[Recorded data]
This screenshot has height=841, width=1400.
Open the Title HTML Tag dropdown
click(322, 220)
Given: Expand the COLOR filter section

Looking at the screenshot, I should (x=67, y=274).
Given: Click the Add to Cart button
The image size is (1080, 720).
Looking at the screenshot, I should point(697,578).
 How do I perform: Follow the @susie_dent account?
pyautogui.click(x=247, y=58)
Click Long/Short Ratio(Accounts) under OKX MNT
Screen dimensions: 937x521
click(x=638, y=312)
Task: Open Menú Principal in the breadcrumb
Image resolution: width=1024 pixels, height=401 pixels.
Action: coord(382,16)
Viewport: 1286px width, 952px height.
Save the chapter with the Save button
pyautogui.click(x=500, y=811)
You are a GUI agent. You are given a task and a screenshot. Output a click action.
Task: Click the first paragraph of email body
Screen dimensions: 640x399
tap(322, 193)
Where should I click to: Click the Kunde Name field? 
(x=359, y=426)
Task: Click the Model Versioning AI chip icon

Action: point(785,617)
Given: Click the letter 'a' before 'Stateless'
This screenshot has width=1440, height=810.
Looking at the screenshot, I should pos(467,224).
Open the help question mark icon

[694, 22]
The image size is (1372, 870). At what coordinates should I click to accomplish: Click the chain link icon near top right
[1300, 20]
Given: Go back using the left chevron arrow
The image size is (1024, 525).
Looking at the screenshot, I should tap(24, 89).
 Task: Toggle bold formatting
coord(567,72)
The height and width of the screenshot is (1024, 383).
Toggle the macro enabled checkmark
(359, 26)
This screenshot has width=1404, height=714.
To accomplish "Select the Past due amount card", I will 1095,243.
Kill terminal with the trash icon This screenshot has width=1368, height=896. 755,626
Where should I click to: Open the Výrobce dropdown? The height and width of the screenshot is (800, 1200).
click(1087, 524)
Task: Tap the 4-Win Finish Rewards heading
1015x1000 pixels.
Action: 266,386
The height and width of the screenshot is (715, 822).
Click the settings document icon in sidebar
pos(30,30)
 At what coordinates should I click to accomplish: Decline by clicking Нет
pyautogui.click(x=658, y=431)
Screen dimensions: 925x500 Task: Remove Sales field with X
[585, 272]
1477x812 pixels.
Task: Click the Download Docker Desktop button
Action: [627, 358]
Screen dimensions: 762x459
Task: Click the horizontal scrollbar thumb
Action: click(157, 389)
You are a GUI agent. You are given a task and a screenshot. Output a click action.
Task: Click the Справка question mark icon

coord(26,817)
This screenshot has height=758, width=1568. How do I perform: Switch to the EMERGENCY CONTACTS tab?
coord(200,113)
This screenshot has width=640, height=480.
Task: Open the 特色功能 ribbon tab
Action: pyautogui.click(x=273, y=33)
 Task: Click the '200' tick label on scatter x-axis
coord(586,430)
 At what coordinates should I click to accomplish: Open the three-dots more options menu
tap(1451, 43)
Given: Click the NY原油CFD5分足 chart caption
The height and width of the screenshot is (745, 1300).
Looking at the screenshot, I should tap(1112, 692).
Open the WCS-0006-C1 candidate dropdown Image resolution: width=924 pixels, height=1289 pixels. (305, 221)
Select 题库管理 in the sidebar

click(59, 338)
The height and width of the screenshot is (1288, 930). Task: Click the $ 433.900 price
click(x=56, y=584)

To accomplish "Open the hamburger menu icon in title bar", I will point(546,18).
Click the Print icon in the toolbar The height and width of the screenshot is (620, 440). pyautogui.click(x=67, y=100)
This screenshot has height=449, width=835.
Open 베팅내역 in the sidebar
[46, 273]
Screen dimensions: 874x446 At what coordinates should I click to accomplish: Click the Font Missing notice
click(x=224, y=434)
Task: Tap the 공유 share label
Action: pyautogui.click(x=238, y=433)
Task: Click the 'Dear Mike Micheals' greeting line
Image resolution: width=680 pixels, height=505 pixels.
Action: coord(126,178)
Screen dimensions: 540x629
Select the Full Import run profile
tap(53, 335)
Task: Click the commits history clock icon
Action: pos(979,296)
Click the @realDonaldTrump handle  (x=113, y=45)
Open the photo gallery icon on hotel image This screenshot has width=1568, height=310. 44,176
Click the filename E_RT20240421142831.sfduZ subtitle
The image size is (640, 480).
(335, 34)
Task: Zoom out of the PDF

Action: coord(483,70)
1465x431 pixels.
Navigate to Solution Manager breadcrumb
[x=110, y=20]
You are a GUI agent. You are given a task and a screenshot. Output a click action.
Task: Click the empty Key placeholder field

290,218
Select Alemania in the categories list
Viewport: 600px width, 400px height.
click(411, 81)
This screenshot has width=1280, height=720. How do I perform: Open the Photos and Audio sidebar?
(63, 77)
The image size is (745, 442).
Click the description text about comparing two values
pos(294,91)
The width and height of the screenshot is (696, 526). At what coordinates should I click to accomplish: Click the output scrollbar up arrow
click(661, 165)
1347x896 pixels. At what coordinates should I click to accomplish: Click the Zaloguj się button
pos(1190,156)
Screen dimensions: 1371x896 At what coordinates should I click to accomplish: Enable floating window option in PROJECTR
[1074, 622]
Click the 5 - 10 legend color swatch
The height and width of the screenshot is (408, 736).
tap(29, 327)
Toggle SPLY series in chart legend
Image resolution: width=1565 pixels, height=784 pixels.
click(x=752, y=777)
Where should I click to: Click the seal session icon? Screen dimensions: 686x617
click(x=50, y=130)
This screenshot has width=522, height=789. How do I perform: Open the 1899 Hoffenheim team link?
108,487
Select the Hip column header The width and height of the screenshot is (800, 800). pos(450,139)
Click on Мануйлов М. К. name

Brief
Present the recorded data above as a Markdown table with two columns, Row and Line. Number each nonblank line in order under Row, place its text under Line, and omit blank lines.

Answer below
| Row | Line |
|---|---|
| 1 | This screenshot has height=841, width=1400. |
| 2 | Open the Title HTML Tag dropdown |
| 3 | click(322, 220) |
| 4 | Given: Expand the COLOR filter section |
| 5 | Looking at the screenshot, I should (x=67, y=274). |
| 6 | Given: Click the Add to Cart button |
| 7 | The image size is (1080, 720). |
| 8 | Looking at the screenshot, I should point(697,578). |
| 9 |  How do I perform: Follow the @susie_dent account? |
| 10 | pyautogui.click(x=247, y=58) |
| 11 | Click Long/Short Ratio(Accounts) under OKX MNT |
| 12 | Screen dimensions: 937x521 |
| 13 | click(x=638, y=312) |
| 14 | Task: Open Menú Principal in the breadcrumb |
| 15 | Image resolution: width=1024 pixels, height=401 pixels. |
| 16 | Action: coord(382,16) |
| 17 | Viewport: 1286px width, 952px height. |
| 18 | Save the chapter with the Save button |
| 19 | pyautogui.click(x=500, y=811) |
| 20 | You are a GUI agent. You are given a task and a screenshot. Output a click action. |
| 21 | Task: Click the first paragraph of email body |
| 22 | Screen dimensions: 640x399 |
| 23 | tap(322, 193) |
| 24 | Where should I click to: Click the Kunde Name field?  |
| 25 | (x=359, y=426) |
| 26 | Task: Click the Model Versioning AI chip icon |
| 27 | Action: point(785,617) |
| 28 | Given: Click the letter 'a' before 'Stateless' |
| 29 | This screenshot has width=1440, height=810. |
| 30 | Looking at the screenshot, I should pos(467,224). |
| 31 | Open the help question mark icon |
| 32 | [694, 22] |
| 33 | The image size is (1372, 870). At what coordinates should I click to accomplish: Click the chain link icon near top right |
| 34 | [1300, 20] |
| 35 | Given: Go back using the left chevron arrow |
| 36 | The image size is (1024, 525). |
| 37 | Looking at the screenshot, I should tap(24, 89). |
| 38 |  Task: Toggle bold formatting |
| 39 | coord(567,72) |
| 40 | The height and width of the screenshot is (1024, 383). |
| 41 | Toggle the macro enabled checkmark |
| 42 | (359, 26) |
| 43 | This screenshot has width=1404, height=714. |
| 44 | To accomplish "Select the Past due amount card", I will 1095,243. |
| 45 | Kill terminal with the trash icon This screenshot has width=1368, height=896. 755,626 |
| 46 | Where should I click to: Open the Výrobce dropdown? The height and width of the screenshot is (800, 1200). |
| 47 | click(1087, 524) |
| 48 | Task: Tap the 4-Win Finish Rewards heading |
| 49 | 1015x1000 pixels. |
| 50 | Action: 266,386 |
| 51 | The height and width of the screenshot is (715, 822). |
| 52 | Click the settings document icon in sidebar |
| 53 | pos(30,30) |
| 54 |  At what coordinates should I click to accomplish: Decline by clicking Нет |
| 55 | pyautogui.click(x=658, y=431) |
| 56 | Screen dimensions: 925x500 Task: Remove Sales field with X |
| 57 | [585, 272] |
| 58 | 1477x812 pixels. |
| 59 | Task: Click the Download Docker Desktop button |
| 60 | Action: [627, 358] |
| 61 | Screen dimensions: 762x459 |
| 62 | Task: Click the horizontal scrollbar thumb |
| 63 | Action: click(157, 389) |
| 64 | You are a GUI agent. You are given a task and a screenshot. Output a click action. |
| 65 | Task: Click the Справка question mark icon |
| 66 | coord(26,817) |
| 67 | This screenshot has height=758, width=1568. How do I perform: Switch to the EMERGENCY CONTACTS tab? |
| 68 | coord(200,113) |
| 69 | This screenshot has width=640, height=480. |
| 70 | Task: Open the 特色功能 ribbon tab |
| 71 | Action: pyautogui.click(x=273, y=33) |
| 72 |  Task: Click the '200' tick label on scatter x-axis |
| 73 | coord(586,430) |
| 74 |  At what coordinates should I click to accomplish: Open the three-dots more options menu |
| 75 | tap(1451, 43) |
| 76 | Given: Click the NY原油CFD5分足 chart caption |
| 77 | The height and width of the screenshot is (745, 1300). |
| 78 | Looking at the screenshot, I should tap(1112, 692). |
| 79 | Open the WCS-0006-C1 candidate dropdown Image resolution: width=924 pixels, height=1289 pixels. (305, 221) |
| 80 | Select 题库管理 in the sidebar |
| 81 | click(59, 338) |
| 82 | The height and width of the screenshot is (1288, 930). Task: Click the $ 433.900 price |
| 83 | click(x=56, y=584) |
| 84 | To accomplish "Open the hamburger menu icon in title bar", I will point(546,18). |
| 85 | Click the Print icon in the toolbar The height and width of the screenshot is (620, 440). pyautogui.click(x=67, y=100) |
| 86 | This screenshot has height=449, width=835. |
| 87 | Open 베팅내역 in the sidebar |
| 88 | [46, 273] |
| 89 | Screen dimensions: 874x446 At what coordinates should I click to accomplish: Click the Font Missing notice |
| 90 | click(x=224, y=434) |
| 91 | Task: Tap the 공유 share label |
| 92 | Action: pyautogui.click(x=238, y=433) |
| 93 | Task: Click the 'Dear Mike Micheals' greeting line |
| 94 | Image resolution: width=680 pixels, height=505 pixels. |
| 95 | Action: coord(126,178) |
| 96 | Screen dimensions: 540x629 |
| 97 | Select the Full Import run profile |
| 98 | tap(53, 335) |
| 99 | Task: Click the commits history clock icon |
| 100 | Action: pos(979,296) |
| 101 | Click the @realDonaldTrump handle  (x=113, y=45) |
| 102 | Open the photo gallery icon on hotel image This screenshot has width=1568, height=310. 44,176 |
| 103 | Click the filename E_RT20240421142831.sfduZ subtitle |
| 104 | The image size is (640, 480). |
| 105 | (335, 34) |
| 106 | Task: Zoom out of the PDF |
| 107 | Action: coord(483,70) |
| 108 | 1465x431 pixels. |
| 109 | Navigate to Solution Manager breadcrumb |
| 110 | [x=110, y=20] |
| 111 | You are a GUI agent. You are given a task and a screenshot. Output a click action. |
| 112 | Task: Click the empty Key placeholder field |
| 113 | 290,218 |
| 114 | Select Alemania in the categories list |
| 115 | Viewport: 600px width, 400px height. |
| 116 | click(411, 81) |
| 117 | This screenshot has width=1280, height=720. How do I perform: Open the Photos and Audio sidebar? |
| 118 | (63, 77) |
| 119 | The image size is (745, 442). |
| 120 | Click the description text about comparing two values |
| 121 | pos(294,91) |
| 122 | The width and height of the screenshot is (696, 526). At what coordinates should I click to accomplish: Click the output scrollbar up arrow |
| 123 | click(661, 165) |
| 124 | 1347x896 pixels. At what coordinates should I click to accomplish: Click the Zaloguj się button |
| 125 | pos(1190,156) |
| 126 | Screen dimensions: 1371x896 At what coordinates should I click to accomplish: Enable floating window option in PROJECTR |
| 127 | [1074, 622] |
| 128 | Click the 5 - 10 legend color swatch |
| 129 | The height and width of the screenshot is (408, 736). |
| 130 | tap(29, 327) |
| 131 | Toggle SPLY series in chart legend |
| 132 | Image resolution: width=1565 pixels, height=784 pixels. |
| 133 | click(x=752, y=777) |
| 134 | Where should I click to: Click the seal session icon? Screen dimensions: 686x617 |
| 135 | click(x=50, y=130) |
| 136 | This screenshot has width=522, height=789. How do I perform: Open the 1899 Hoffenheim team link? |
| 137 | 108,487 |
| 138 | Select the Hip column header The width and height of the screenshot is (800, 800). pos(450,139) |
| 139 | Click on Мануйлов М. К. name |